Gracias, Santander, eso me ayuda bastante.  Estoy tratando de interpretar el testimonio de un perito en las huellas digitales acerca de las 3 partes de las huellas que examinan para indentificar el dueño de las huellas.


----------



## Santander96

AuntAggie said:


> Gracias, Santander, eso me ayuda bastante.  Estoy tratando de interpretar el testimonio de un perito en las huellas digitales acerca de las 3 partes de las huellas que examinan para indentificar el dueño de las huellas.


Cool.  FYI, another way to say "digital fingerprints" is huellas dactilares. (Huella digital o dactilar)


----------



## AuntAggie

Santander96 said:


> Cool.  FYI, another way to say "digital fingerprints" is huellas dactilares. (Huella digital o dactilar)


 
Hola, Santander,  mil gracias por su ayuda inmediata.  Ahora tengo otra pregunta.   ?Es más correcta usar huellas dactilares que huellas digitales?  Le agradezco muchísimo su ayuda.


----------



## Santander96

AuntAggie said:


> Hola, Santander,  mil gracias por su ayuda inmediata.  Ahora tengo otra pregunta.   ?Es más correcta usar huellas dactilares que huellas digitales?  Le agradezco muchísimo su ayuda.


Sure.   If you view the link I cited above (here it is again: Huella digital o dactilar), you will see that both terms are interchangeable.  "Dactilar" comes from the word _dáktylos, _which is a term relating to the "dedo" (finger). It's a more high-tech word in Spanish and is not as well-known as "digital".  Digital is a learned word derived from Latin.  But honestly, none of that is all that important in this post.
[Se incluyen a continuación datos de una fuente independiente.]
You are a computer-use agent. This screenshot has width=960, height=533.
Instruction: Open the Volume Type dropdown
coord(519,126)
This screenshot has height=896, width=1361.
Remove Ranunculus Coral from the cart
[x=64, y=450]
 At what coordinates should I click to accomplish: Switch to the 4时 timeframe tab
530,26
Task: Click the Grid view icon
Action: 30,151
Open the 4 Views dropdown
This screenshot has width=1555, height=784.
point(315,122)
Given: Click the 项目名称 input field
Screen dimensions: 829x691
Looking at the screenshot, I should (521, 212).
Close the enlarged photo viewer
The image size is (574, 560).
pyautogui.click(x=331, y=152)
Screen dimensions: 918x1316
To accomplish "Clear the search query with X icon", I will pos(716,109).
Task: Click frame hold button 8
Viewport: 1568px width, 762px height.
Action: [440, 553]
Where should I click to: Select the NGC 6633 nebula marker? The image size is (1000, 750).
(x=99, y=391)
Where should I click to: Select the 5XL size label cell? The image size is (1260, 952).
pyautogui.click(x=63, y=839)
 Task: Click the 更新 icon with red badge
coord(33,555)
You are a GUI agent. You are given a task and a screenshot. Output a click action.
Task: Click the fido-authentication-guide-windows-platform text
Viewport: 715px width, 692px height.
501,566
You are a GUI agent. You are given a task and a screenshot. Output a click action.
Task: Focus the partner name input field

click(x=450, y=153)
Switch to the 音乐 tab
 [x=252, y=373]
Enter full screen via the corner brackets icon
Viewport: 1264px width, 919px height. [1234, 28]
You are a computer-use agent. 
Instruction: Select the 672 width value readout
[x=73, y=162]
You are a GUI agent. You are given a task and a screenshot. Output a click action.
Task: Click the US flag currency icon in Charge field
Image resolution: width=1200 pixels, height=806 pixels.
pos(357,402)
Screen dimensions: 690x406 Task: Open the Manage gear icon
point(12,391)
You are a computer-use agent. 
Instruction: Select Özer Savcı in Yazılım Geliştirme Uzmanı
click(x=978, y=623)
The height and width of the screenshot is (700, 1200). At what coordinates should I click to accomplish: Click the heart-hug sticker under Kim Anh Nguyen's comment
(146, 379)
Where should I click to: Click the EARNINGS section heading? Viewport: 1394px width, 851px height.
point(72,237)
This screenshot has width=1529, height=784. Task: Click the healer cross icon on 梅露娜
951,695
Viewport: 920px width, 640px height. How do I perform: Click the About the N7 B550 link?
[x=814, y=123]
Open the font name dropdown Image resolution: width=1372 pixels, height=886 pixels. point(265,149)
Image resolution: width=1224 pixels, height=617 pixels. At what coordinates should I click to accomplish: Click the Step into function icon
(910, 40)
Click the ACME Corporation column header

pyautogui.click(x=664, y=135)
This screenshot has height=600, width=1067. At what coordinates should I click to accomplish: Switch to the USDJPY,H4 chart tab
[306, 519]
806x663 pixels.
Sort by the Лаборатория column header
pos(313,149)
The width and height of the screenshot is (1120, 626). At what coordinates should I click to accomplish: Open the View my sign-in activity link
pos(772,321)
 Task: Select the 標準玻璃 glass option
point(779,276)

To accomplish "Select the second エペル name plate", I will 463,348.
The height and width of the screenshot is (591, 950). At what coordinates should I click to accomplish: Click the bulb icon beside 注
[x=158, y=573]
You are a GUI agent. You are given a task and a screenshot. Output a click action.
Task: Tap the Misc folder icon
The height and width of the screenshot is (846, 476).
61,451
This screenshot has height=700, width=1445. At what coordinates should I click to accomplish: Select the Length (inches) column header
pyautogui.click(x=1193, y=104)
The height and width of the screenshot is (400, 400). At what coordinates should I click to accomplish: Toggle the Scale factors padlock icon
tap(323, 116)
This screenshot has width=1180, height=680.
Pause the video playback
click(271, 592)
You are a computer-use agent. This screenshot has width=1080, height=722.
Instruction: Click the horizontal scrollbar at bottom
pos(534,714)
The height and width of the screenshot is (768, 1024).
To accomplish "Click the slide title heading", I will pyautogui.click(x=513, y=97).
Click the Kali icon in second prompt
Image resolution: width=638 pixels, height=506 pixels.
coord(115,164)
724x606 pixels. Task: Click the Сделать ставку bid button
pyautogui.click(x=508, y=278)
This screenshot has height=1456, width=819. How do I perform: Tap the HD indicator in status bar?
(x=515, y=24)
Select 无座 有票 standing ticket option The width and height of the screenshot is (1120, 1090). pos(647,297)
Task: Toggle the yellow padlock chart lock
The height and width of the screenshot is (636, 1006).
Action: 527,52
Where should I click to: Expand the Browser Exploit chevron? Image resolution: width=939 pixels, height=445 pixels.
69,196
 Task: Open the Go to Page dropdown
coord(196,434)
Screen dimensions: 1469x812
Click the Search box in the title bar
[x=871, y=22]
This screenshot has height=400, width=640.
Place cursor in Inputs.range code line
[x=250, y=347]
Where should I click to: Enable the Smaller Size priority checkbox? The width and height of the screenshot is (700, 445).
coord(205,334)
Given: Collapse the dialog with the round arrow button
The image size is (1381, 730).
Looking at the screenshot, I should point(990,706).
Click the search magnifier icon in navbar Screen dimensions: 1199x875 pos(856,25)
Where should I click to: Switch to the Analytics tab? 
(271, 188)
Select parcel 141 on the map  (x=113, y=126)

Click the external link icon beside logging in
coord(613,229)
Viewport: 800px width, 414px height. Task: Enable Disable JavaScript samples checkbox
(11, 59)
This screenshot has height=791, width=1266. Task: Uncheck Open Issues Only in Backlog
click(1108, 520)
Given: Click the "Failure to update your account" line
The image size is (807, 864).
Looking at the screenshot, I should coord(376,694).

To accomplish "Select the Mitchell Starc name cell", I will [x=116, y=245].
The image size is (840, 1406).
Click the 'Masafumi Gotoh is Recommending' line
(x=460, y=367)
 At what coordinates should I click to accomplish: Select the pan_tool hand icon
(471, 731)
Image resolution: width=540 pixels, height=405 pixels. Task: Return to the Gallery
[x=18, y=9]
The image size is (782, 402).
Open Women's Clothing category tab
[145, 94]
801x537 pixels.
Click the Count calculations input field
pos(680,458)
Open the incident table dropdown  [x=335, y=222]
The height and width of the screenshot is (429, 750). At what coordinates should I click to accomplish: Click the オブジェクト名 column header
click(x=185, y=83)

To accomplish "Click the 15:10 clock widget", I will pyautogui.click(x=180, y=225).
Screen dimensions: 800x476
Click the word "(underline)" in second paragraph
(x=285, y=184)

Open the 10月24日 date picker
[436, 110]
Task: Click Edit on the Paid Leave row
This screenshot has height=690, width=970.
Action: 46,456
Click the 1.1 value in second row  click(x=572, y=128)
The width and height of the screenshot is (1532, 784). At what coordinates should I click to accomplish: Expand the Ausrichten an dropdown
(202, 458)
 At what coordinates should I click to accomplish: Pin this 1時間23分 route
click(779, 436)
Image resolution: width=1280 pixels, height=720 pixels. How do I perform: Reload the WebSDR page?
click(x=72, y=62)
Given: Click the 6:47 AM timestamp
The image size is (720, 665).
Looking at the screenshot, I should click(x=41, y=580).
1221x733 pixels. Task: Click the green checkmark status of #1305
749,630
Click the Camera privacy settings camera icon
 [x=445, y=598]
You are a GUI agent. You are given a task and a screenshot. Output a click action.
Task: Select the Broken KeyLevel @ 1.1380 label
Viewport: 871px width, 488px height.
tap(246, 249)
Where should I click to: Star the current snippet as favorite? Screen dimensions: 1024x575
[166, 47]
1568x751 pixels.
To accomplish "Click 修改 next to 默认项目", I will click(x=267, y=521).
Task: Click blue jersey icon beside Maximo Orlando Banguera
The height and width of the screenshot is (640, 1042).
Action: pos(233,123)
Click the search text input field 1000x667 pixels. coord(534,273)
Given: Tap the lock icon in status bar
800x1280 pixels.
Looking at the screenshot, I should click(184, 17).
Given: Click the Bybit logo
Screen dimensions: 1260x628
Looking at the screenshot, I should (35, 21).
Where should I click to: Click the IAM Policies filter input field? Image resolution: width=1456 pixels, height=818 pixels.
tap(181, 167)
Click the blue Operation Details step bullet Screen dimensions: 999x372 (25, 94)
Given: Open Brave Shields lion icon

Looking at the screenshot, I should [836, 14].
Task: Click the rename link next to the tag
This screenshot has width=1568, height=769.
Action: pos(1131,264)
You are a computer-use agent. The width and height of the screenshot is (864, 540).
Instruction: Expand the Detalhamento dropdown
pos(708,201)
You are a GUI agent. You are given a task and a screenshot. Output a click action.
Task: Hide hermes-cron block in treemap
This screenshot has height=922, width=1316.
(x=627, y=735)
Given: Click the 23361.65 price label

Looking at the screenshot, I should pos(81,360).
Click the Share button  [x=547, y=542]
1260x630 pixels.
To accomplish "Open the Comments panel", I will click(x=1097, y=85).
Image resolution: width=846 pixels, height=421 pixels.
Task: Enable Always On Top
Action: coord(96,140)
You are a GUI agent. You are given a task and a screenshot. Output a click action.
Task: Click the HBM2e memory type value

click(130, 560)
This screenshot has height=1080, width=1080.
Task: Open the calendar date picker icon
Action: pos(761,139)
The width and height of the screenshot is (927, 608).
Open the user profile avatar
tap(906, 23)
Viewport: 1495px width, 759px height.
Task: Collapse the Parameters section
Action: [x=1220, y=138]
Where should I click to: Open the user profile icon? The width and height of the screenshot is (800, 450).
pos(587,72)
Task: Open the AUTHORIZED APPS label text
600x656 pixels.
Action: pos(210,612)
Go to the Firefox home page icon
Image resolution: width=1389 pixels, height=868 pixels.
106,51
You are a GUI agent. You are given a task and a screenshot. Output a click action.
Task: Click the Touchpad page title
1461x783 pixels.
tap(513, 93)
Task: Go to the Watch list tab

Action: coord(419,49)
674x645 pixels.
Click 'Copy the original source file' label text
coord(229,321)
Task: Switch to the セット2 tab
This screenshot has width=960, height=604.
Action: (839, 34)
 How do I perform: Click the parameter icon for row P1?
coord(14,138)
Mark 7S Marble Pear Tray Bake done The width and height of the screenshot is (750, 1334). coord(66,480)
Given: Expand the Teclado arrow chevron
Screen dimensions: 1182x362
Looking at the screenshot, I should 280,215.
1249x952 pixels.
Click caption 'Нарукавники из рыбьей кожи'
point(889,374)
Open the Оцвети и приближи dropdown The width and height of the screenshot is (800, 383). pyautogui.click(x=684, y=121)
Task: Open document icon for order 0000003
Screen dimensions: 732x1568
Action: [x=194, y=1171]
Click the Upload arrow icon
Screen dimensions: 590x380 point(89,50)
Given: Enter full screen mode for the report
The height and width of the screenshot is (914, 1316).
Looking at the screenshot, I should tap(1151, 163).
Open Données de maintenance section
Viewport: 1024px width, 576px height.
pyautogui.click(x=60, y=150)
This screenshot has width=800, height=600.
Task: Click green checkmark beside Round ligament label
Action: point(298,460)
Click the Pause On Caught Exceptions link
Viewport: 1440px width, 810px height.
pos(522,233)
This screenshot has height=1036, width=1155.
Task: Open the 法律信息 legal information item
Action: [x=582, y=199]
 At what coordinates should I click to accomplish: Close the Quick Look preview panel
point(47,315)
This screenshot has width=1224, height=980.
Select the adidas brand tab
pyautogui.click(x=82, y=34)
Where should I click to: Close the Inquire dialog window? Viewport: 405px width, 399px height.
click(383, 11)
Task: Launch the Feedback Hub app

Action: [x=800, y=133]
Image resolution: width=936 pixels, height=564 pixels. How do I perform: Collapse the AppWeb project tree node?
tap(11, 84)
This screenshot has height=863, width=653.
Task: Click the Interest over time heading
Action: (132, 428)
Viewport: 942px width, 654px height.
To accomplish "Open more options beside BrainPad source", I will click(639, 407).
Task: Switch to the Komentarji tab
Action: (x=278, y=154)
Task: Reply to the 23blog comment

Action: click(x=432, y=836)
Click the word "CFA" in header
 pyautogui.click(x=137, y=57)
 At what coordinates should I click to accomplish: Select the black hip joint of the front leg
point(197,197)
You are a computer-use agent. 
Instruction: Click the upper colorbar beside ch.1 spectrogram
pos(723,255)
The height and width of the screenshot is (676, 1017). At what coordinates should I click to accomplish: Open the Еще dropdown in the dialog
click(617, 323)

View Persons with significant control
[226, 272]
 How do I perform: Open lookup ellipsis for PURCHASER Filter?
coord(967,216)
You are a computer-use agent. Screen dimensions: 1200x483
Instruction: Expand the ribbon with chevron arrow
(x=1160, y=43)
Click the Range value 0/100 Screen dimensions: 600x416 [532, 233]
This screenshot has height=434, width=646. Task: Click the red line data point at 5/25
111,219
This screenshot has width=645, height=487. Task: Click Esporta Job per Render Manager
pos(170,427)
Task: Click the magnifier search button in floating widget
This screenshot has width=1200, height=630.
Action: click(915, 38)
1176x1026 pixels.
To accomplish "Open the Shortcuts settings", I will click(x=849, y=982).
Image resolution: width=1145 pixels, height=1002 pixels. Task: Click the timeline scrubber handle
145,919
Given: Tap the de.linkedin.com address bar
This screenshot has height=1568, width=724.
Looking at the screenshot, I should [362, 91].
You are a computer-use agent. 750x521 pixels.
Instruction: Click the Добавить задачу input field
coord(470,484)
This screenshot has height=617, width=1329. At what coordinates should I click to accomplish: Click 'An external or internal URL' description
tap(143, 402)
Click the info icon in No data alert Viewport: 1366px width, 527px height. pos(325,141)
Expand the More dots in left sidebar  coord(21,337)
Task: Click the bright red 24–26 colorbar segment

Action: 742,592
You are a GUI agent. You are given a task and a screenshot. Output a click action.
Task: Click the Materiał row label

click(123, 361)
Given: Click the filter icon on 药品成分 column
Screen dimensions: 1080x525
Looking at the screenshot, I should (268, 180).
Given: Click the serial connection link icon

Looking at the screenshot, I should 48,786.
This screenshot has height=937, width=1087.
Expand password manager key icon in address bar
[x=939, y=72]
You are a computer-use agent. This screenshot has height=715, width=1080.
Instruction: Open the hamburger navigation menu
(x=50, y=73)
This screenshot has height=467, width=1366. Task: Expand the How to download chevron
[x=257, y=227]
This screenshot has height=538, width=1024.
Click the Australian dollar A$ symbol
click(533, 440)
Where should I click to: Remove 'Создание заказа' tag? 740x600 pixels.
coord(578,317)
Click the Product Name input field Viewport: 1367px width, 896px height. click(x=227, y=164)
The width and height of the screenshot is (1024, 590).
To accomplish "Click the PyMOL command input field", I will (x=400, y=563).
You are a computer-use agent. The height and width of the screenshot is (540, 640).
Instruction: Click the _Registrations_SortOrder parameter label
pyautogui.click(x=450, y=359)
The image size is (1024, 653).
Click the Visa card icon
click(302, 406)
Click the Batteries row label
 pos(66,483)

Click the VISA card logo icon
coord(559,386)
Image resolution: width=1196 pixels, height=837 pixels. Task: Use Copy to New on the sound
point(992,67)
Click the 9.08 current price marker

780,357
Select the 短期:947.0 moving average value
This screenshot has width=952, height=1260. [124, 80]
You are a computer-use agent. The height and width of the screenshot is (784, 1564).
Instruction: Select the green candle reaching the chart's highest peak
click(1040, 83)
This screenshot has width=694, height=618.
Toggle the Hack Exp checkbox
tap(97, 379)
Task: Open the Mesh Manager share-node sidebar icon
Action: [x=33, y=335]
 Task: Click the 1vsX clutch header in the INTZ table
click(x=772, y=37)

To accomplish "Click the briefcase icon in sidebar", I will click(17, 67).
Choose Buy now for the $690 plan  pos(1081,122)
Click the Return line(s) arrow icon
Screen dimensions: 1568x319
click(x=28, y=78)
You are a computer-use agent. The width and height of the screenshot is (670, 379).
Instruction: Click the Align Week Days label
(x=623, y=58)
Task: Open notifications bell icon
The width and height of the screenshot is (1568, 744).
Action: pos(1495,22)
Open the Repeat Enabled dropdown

To my knowledge, it is just as professional to use "dactilar" as it is to use "digital".


----------



## Sprachliebhaber

AuntAggie said:


> Hola, foreros, esta pregunta quizás pertenece en otro lugar, pero mi pregunta es ¿Como interpreter "fingerprint loops"? Mi intento "vueltas de huellas digitales". De veras, yo no sé exactamente qué son estos "loops". Gracias por sus ideas!



Refiriéndose a las huellas digitales, son "presillas".


----------



## AuntAggie

Sprachliebhaber said:


> Refiriéndose a las huellas digitales, son "presillas".


Perfecto, Gracias, Sprachliebhaber.


----------



## ChemaSaltasebes

Referido a patrones dactilares, los loops se traducen generalmente como "lazos", aunque también se utilizan los términos "bucle" y también "presilla", como indica Sprachliebhaber (aunque confieso que este último término no lo había leído antes; aunque existen variantes, los que a mí me resultan más familiares son estos: arch/loop/whorl; arco/lazo/espiral).


----------



## AuntAggie

Gracias, ChemaSaltasebes, lo más que yo pueda aprender, lo mejor.


----------



## shoam

AuntAggie said:


> Gracias, ChemaSaltasebes, lo más que yo pueda aprender, lo mejor.


Cuanto más aprenda mejor


----------